* **DATA SHOWN**:
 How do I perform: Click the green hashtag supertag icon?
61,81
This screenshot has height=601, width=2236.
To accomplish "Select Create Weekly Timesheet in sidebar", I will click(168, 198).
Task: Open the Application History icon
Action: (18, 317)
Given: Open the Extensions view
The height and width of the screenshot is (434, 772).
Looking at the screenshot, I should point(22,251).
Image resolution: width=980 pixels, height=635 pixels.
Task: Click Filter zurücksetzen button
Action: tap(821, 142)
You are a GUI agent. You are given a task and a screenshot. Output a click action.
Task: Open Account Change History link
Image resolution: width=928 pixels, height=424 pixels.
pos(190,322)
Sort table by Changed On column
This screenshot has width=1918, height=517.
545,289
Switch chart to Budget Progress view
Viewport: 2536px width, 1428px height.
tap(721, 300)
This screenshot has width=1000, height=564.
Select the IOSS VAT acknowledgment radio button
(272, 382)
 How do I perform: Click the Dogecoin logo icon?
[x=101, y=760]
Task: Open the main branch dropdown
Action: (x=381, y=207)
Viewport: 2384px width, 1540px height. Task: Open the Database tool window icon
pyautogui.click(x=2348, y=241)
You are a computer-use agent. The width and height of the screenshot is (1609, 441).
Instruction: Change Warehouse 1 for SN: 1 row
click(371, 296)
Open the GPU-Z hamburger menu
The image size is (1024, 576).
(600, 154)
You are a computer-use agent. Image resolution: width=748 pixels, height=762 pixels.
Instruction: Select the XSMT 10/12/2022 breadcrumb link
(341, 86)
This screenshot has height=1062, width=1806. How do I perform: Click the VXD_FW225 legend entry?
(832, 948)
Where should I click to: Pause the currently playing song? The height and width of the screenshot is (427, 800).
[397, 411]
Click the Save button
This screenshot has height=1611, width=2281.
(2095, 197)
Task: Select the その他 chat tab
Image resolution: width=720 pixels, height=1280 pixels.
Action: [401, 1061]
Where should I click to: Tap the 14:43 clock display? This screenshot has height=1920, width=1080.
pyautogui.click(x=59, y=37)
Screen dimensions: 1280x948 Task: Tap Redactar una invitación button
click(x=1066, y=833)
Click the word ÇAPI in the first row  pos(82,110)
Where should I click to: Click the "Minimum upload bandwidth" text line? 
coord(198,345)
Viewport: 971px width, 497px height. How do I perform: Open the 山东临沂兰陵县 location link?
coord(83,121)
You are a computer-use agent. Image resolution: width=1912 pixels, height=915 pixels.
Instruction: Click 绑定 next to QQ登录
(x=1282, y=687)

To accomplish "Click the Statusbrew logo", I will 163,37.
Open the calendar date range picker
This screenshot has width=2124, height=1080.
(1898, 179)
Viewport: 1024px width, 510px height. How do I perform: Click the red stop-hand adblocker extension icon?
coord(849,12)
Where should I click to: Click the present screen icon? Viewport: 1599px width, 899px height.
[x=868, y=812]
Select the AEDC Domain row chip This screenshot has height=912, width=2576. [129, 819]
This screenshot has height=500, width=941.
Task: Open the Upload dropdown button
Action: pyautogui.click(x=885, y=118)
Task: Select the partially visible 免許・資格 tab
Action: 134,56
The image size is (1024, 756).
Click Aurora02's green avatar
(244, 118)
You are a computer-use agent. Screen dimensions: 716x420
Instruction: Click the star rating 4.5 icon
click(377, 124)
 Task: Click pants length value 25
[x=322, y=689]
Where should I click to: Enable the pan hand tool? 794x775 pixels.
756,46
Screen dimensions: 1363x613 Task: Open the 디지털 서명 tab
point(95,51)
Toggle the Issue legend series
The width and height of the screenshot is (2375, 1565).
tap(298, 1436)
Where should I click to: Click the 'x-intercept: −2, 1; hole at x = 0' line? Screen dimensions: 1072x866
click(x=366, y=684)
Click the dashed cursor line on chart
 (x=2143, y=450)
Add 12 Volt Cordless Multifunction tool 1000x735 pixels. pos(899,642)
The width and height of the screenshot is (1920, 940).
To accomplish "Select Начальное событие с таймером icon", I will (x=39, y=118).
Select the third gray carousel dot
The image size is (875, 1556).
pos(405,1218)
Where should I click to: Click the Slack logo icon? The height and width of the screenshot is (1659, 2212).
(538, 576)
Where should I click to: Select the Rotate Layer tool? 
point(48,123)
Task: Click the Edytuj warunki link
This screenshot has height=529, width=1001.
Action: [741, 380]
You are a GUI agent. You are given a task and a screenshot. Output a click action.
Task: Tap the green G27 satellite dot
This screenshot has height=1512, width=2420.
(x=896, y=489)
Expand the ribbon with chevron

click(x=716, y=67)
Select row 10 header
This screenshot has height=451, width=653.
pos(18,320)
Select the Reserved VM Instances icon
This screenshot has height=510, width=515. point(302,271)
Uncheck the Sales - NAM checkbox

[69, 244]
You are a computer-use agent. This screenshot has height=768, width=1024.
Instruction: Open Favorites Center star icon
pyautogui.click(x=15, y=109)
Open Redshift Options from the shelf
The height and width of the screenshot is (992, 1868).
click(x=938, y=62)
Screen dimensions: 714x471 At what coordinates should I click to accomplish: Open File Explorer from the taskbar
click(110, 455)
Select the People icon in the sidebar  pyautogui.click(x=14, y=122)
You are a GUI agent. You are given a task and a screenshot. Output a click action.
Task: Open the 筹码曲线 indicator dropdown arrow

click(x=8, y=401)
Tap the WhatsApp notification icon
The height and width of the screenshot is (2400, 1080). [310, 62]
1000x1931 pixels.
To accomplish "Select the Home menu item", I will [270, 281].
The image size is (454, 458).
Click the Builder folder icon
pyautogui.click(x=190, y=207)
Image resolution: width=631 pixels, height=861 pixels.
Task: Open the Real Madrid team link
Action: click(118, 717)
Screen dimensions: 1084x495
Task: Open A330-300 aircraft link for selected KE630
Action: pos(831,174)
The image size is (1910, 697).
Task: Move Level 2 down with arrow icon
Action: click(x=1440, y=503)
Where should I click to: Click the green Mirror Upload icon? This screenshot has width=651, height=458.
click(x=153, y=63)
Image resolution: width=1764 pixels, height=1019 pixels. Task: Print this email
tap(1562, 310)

* **WHAT TO WORK ON**: From the data above, pull out every line that contains the word "logo" and copy each one in full.

* **TASK OUTPUT**:
 How do I perform: Click the Dogecoin logo icon?
To accomplish "Click the Statusbrew logo", I will 163,37.
Where should I click to: Click the Slack logo icon? The height and width of the screenshot is (1659, 2212).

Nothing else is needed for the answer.